Detection of Epstein-Barr virus in transformations of low-grade B-cell lymphomas after fludarabine treatment.

Fludarabine is a highly effective chemotherapeutic agent for chronic lymphocytic leukemia/small lymphocytic lymphoma and is also active in other B-cell lymphoproliferative disorders. Although highly efficacious in destroying the malignant B-cells, fludarabine also causes T-cell lymphopenia and immunosuppression. We present five patients given fludarabine for low-grade B-cell lymphoproliferative disorders who showed transformation of the primary neoplasm to a higher grade tumor.

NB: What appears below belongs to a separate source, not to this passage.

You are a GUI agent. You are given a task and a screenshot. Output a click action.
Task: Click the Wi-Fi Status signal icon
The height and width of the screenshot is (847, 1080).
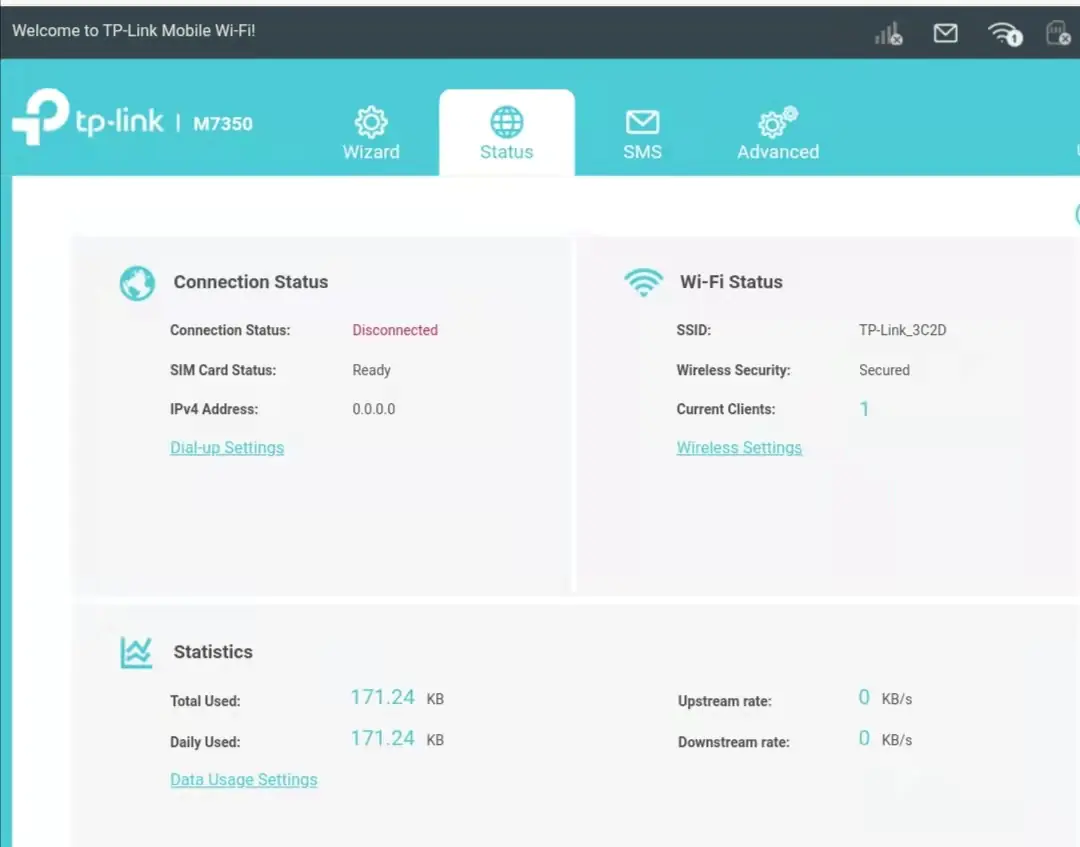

Immunohistologic antibody studies were performed on paraffin-embedded tissue sections of the initial tissue (when available) and on the follow-up biopsy specimens for CD20, CD3, CD45RO, CD43, CD30, CD15, and latent membrane protein (LMP-1) for Epstein-Barr virus (EBV). The initial diagnoses in these five patients included chronic lymphocytic leukemia/small lymphocytic lymphoma (three cases), follicle center lymphoma (one case), and Waldenstrom's macroglobulinemia (one case). All of the follow-up biopsy specimens showed scattered Hodgkin's-like cells, and two of the five also showed foci of large-cell transformation. The Hodgkin's-like cells showed CD30 immunoreactivity in four of the five cases and CD15 immunoreactivity in three of the five. Strong immunoreactivity of the large, atypical, Hodgkin's-like cells for LMP-1 of EBV was noted in four cases; in the remaining case, this finding was equivocal. In situ hybridization for EBV-encoded RNA was positive in four of the five cases. Molecular studies by polymerase chain reaction (PCR) showed the presence of EBV in three of the five cases. PCR for detection of immunoglobulin heavy chain demonstrated identical monoclonal rearrangements in the original lymphoma and transformation in one case with available material. The CD4 lymphocyte count in each patient was less than 550/microL, indicating cellular dysfunction. Transformation of low-grade non-Hodgkin's lymphomas after fludarabine therapy might be associated with EBV and severe immunosuppression.